**** Passage for review ****

The mystique of Mars is one that humans can’t seem to resist. The red planet has easily captured our interest for centuries, heavily featured in science fiction books and films and the subject of robotic exploration since the 1960s.
In February, three spacecraft arrived at Mars after departing from different launch points on Earth in July. These myriad missions seek to understand our planetary neighbor and unlock the secrets of its past to prepare for future exploration.
The three missions — China’s Tianwen-1, the United Arab Emirates’ Hope Probe and NASA’s Perseverance rover — took advantage of an alignment between Mars and Earth that occurs every 26 months, allowing for quicker and more efficient trips when the two planets are on the same side of the sun.
The Hope Probe will stay in orbit for a Martian year — equivalent to 687 days on Earth — to gather data about Mars’ atmosphere.
Tianwen-1, whose name means “Quest for Heavenly Truth,” is orbiting the planet before landing a rover on the surface, with the hope that it can gather important information about the Martian soil, geological structure, environment, atmosphere and signs of water.
The Perseverance rover is searching for signs of ancient life on Mars and will collect samples to be returned to Earth by future missions.
Perseverance also carries the names of nearly 11 million people etched on three silicon chips. She is a robotic scientist exploring Mars on behalf of humanity and is able to share what she sees and hears through 23 cameras, including video, and two microphones.

****

▶ Exercise: Reproduce the passage above on the missions to Mars word for word, between "The mystique of" and "about Mars’ atmosphere.", inclusive.

**** Material provided ****

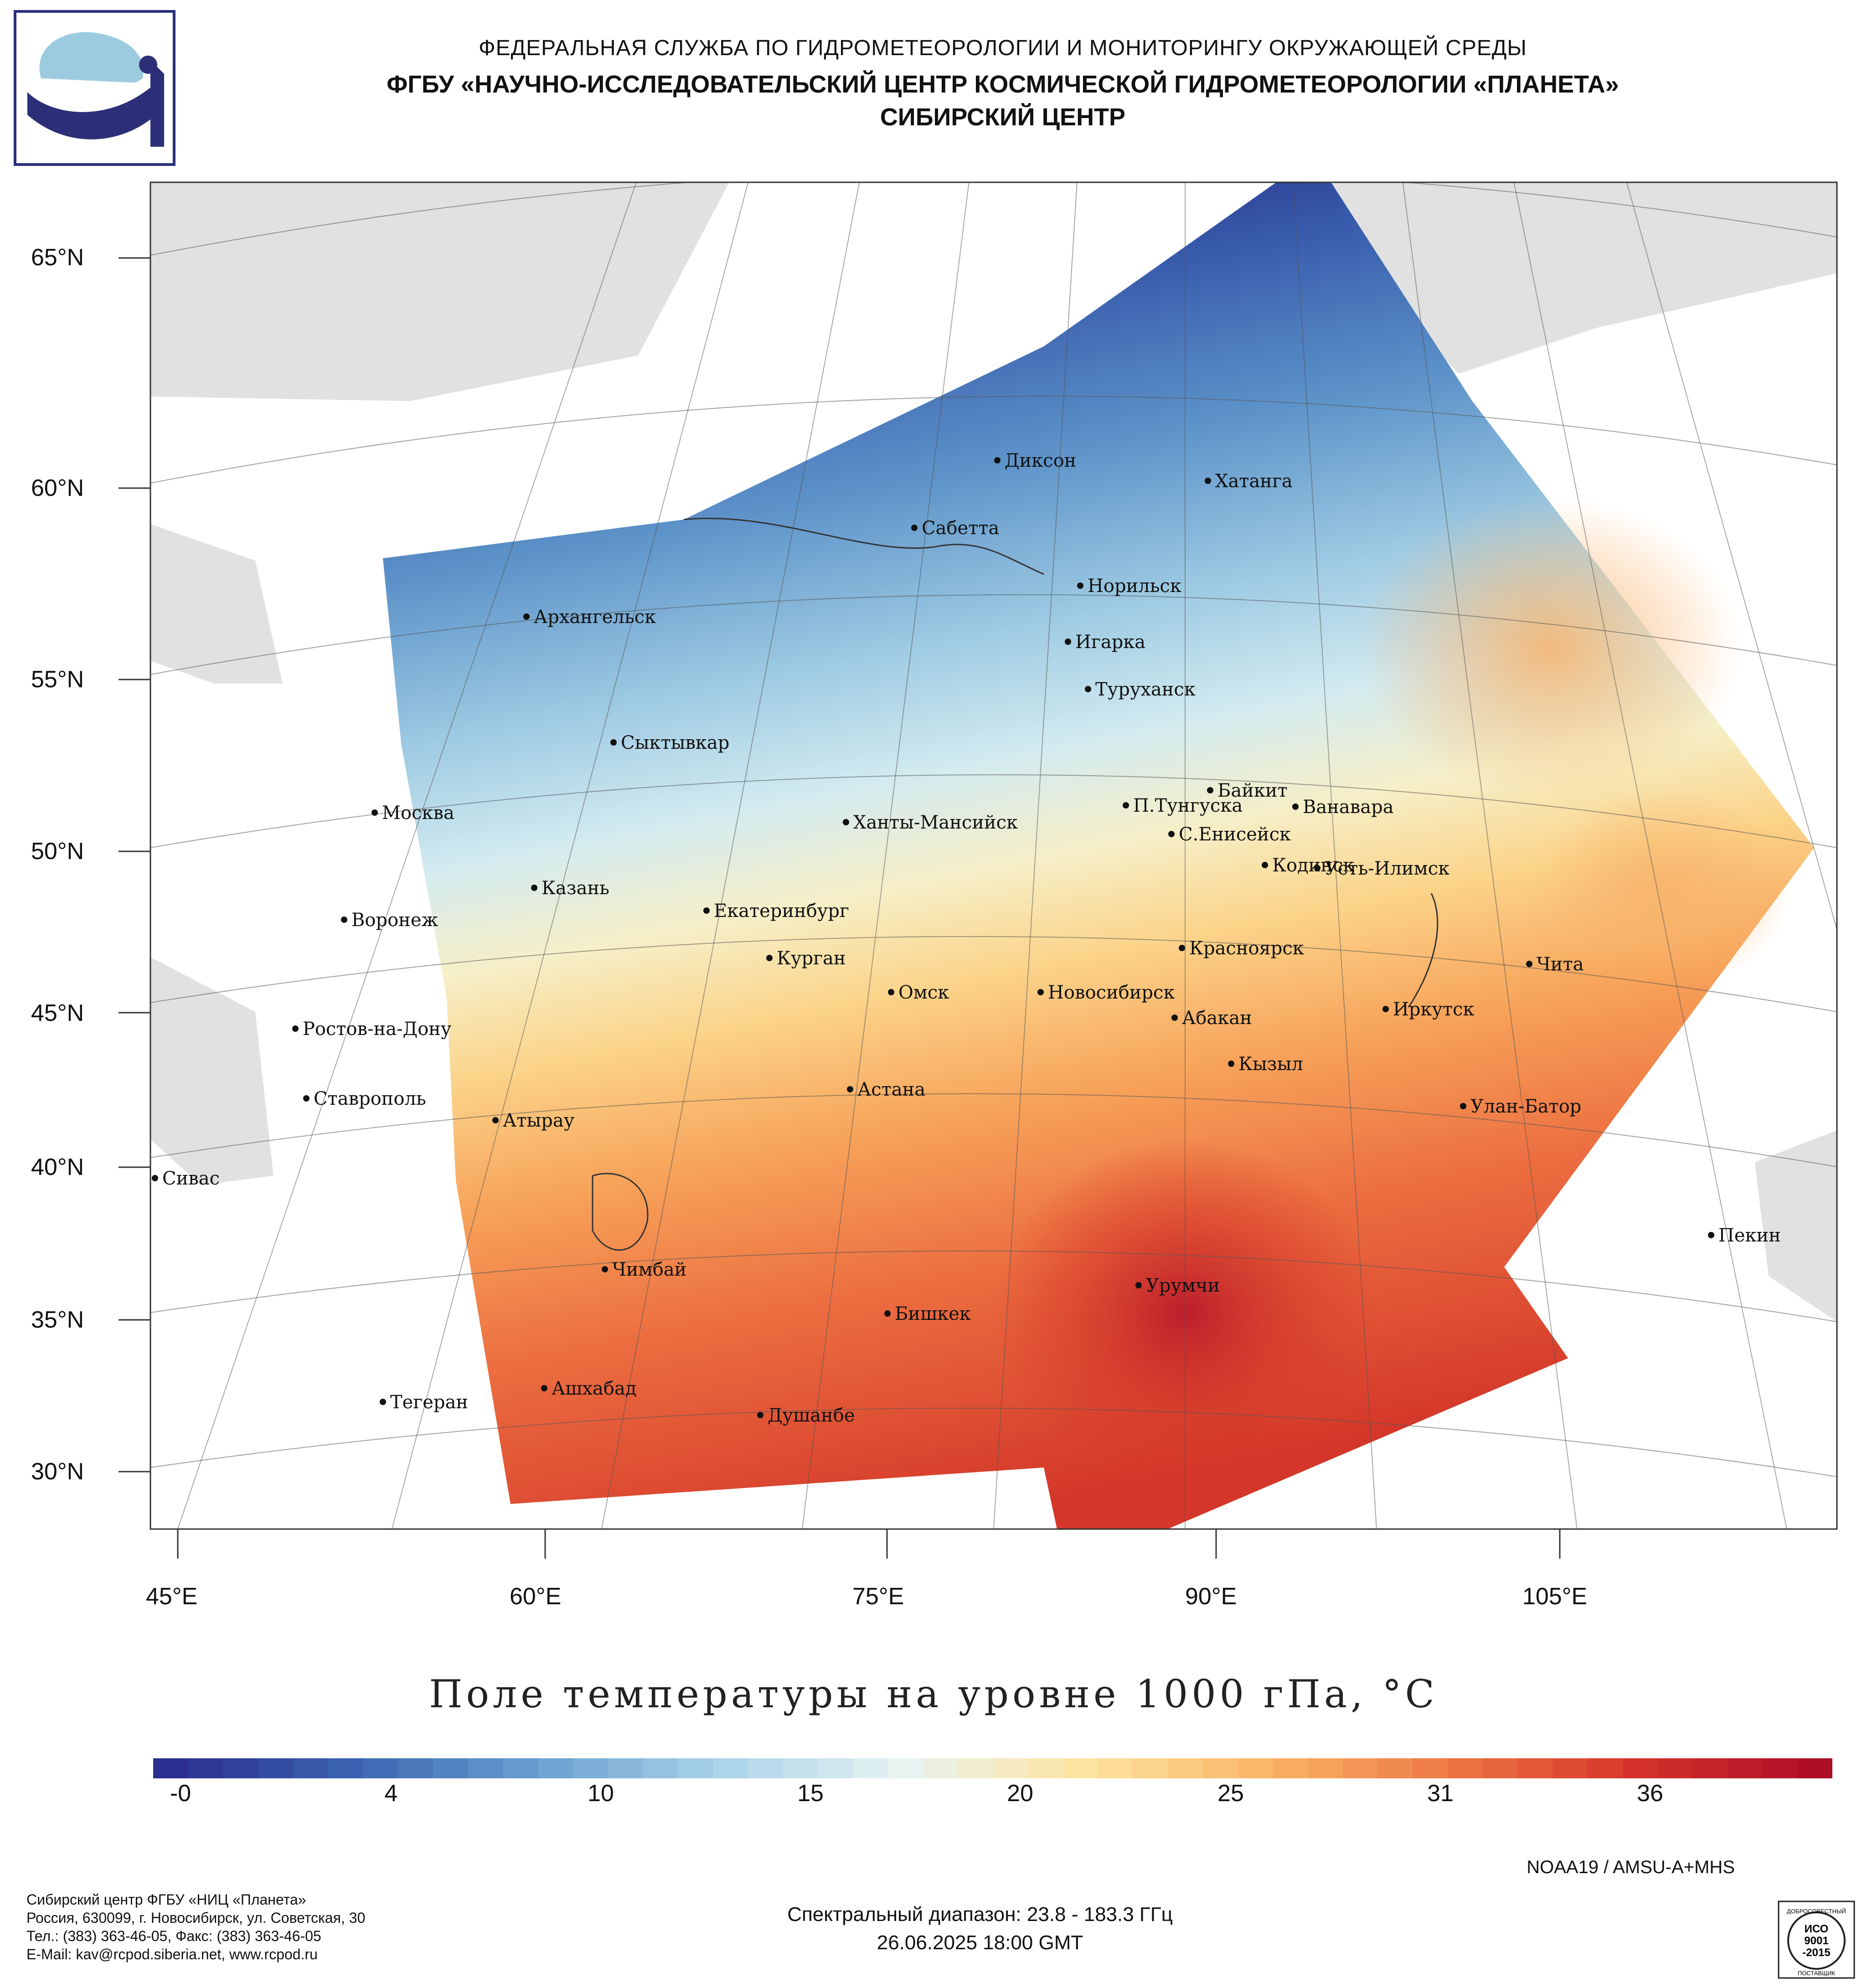 The width and height of the screenshot is (1867, 1988). I want to click on arctic-sea-ice, so click(440, 292).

****

▶ Solution to the exercise:
The mystique of Mars is one that humans can’t seem to resist. The red planet has easily captured our interest for centuries, heavily featured in science fiction books and films and the subject of robotic exploration since the 1960s.
In February, three spacecraft arrived at Mars after departing from different launch points on Earth in July. These myriad missions seek to understand our planetary neighbor and unlock the secrets of its past to prepare for future exploration.
The three missions — China’s Tianwen-1, the United Arab Emirates’ Hope Probe and NASA’s Perseverance rover — took advantage of an alignment between Mars and Earth that occurs every 26 months, allowing for quicker and more efficient trips when the two planets are on the same side of the sun.
The Hope Probe will stay in orbit for a Martian year — equivalent to 687 days on Earth — to gather data about Mars’ atmosphere.